Jupiter is overthrown by Necessity, embodied in the terrifying Nemesis of Demogorgon, who rises in the form of Jupiter’s own child to cast the tyrannical father from his throne. Demogorgon coincides his judgment on Jupiter with Prometheus’ declaration of universal love. Necessity is not the instrument of revolutionary destruction, determinism, or any rational critique; necessity is the unfolding force of love.

Shelley’s great song of liberty and love is his answer to 18th century rationalism as well as a rebuttal of Aeschylus’ intention in his unfinished trilogy on the story of Prometheus. The great Greek tragedian had planned to reconcile Prometheus and Zeus (Jupiter) through the Titan’s revealing of the secret that the head of the gods feared: that Zeus’s son, born of his marriage to Thetis, would overthrow him. Shelley could imagine no such understanding between love and evil. PROMETHEUS UNBOUND is one of Romanticism’s greatest contributions to the doctrine that “Love Conquers All.”

Bibliography:

Baker, Carlos. Shelley’s Major Poetry: The Fabric of a Vision. Princeton, N.J.: Princeton University Press, 1948. An introductory survey of Shelley’s most important writings in verse, this standard work includes a chapter and an appendix on the poem.

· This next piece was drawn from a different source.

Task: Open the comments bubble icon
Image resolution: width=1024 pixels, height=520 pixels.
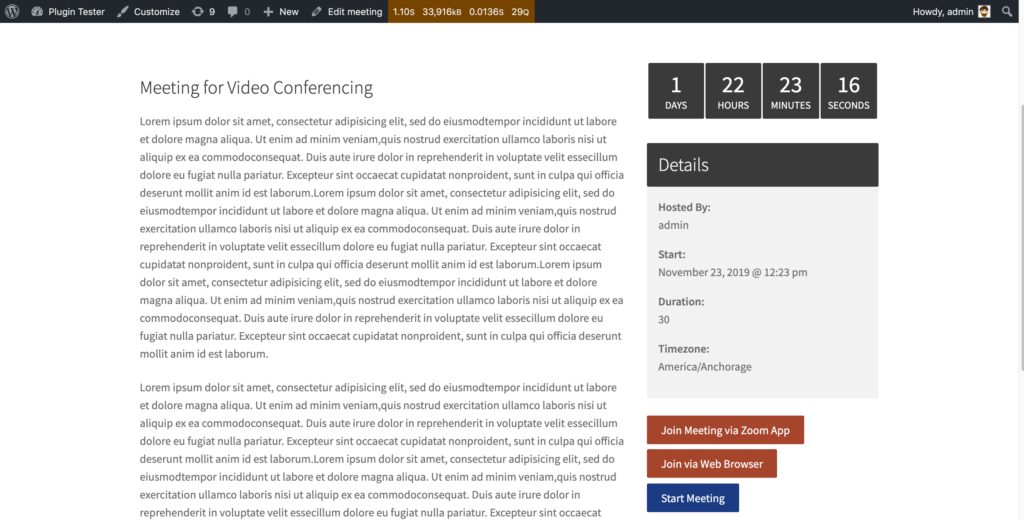Action: pyautogui.click(x=239, y=12)
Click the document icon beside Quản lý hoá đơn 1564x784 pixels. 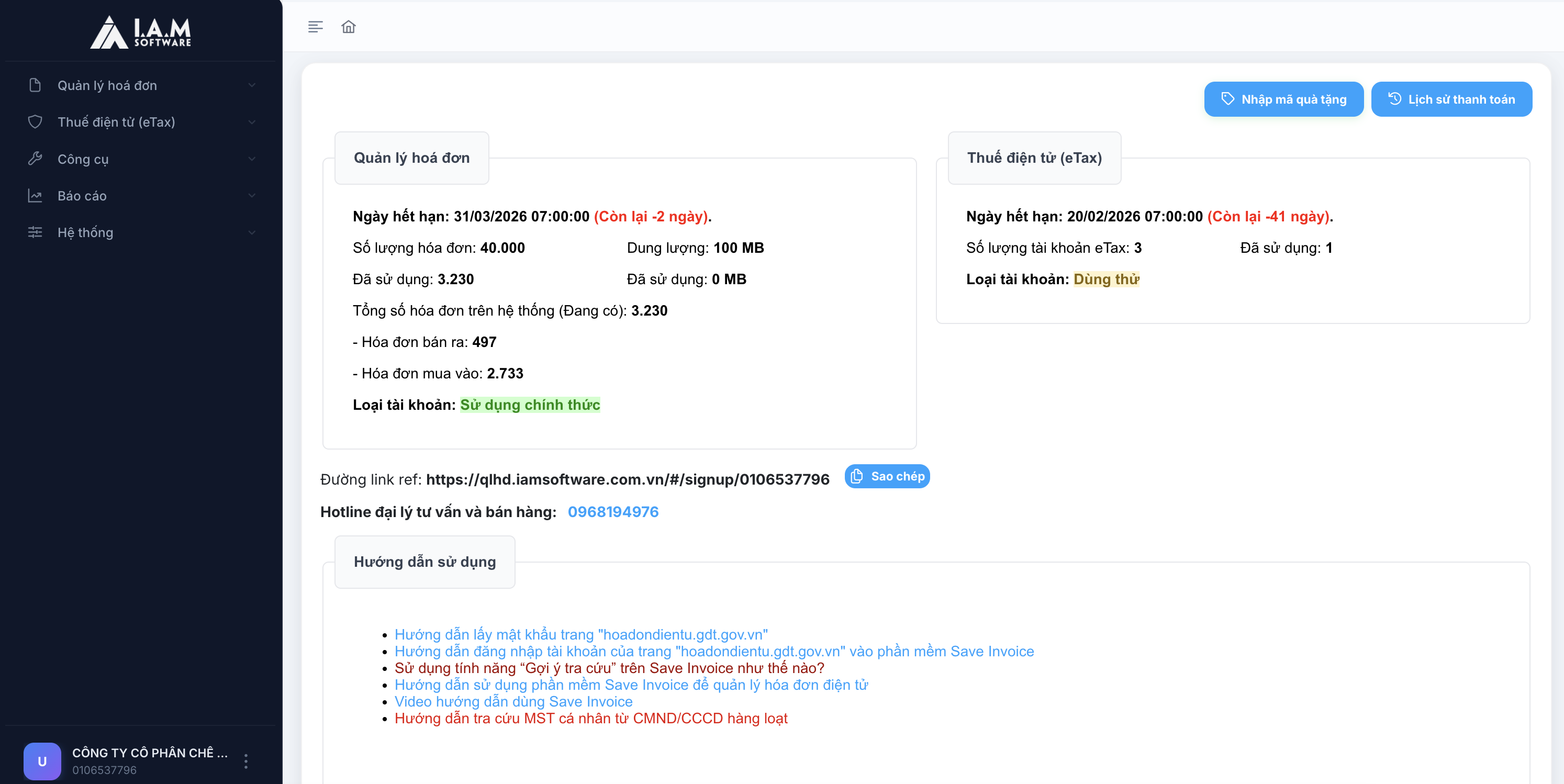click(35, 85)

Cameron, Kenneth Neill. Shelley: The Golden Years. Cambridge, Mass.: Harvard University Press, 1974. In part a biography, this survey of Shelley’s work from 1814 to 1822 analyzes all of his important poetry and culminates with a two-chapter discussion of the poem.

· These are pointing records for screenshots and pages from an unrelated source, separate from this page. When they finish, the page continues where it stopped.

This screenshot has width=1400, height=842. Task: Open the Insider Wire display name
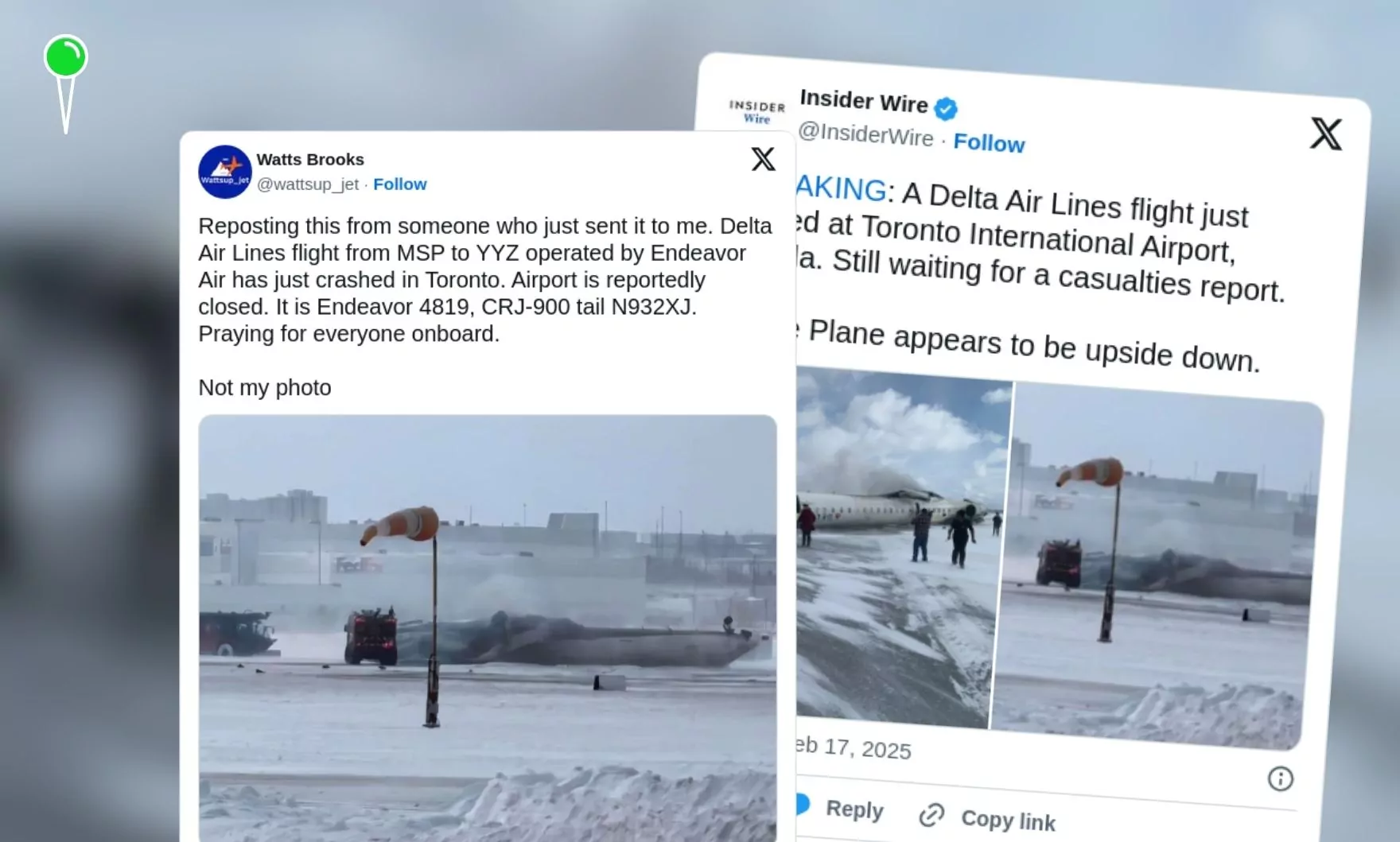point(864,101)
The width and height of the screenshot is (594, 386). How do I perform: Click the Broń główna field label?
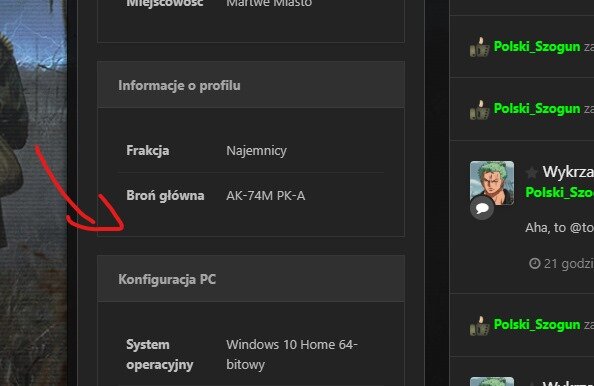coord(165,196)
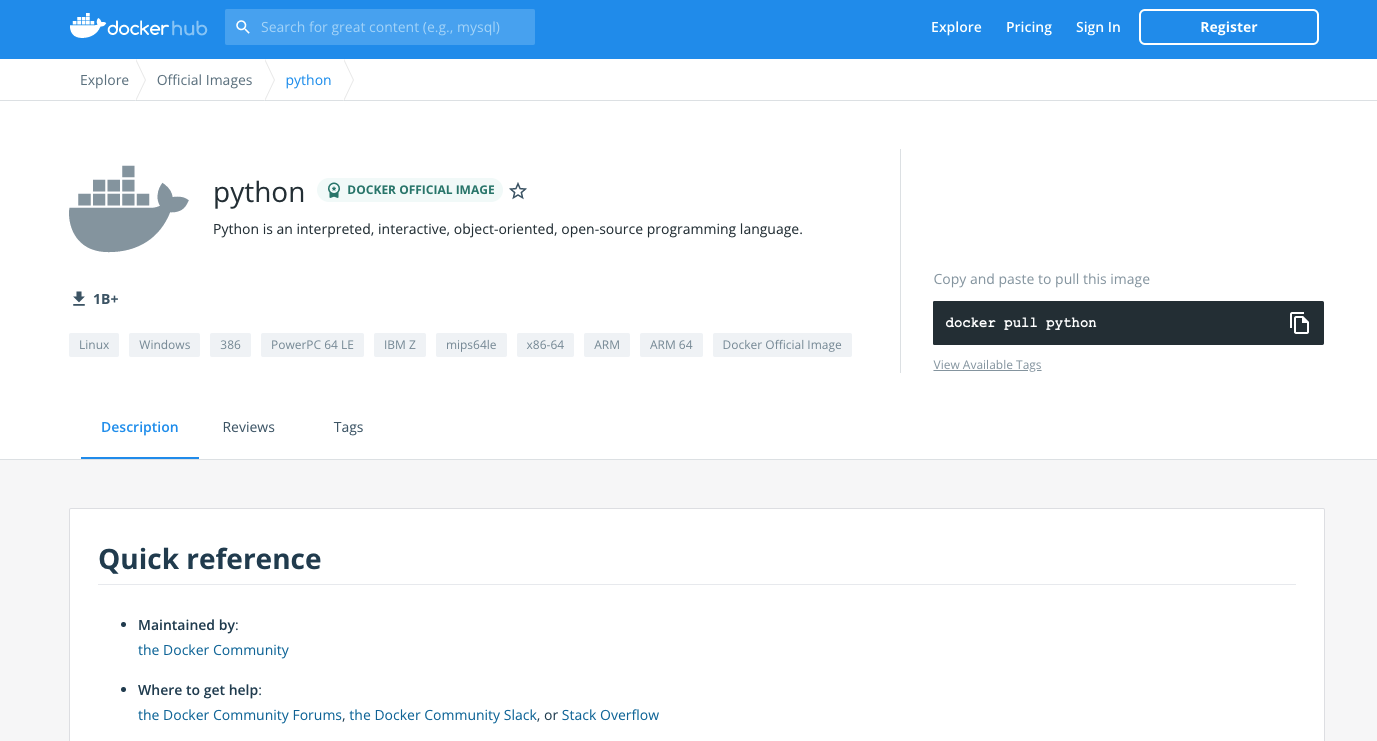Select the x86-64 architecture tag
Image resolution: width=1377 pixels, height=741 pixels.
tap(545, 344)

King-Hele, Desmond. Shelley: The Man and the Poet. New York: Yoseloff, 1960. Shelley’s evident interest in science is explored.

Shelley, Percy Bysshe. Prometheus Unbound: A Variorum Edition. Edited by John Lawrence Zillman. Seattle: University of Washington Press, 1959. Offers a full text of the poem and line-by-line commentary on it. There are also eight appendices, including “The Prometheus Story Before Shelley.”

Wasserman, Earl R. Shelley’s “Prometheus Unbound”: A Critical Reading. Baltimore: The Johns Hopkins University Press, 1965. An example of close reading and profound thought, Wasserman’s philosophical interpretation of Prometheus Unbound defends the poem’s fundamental unity.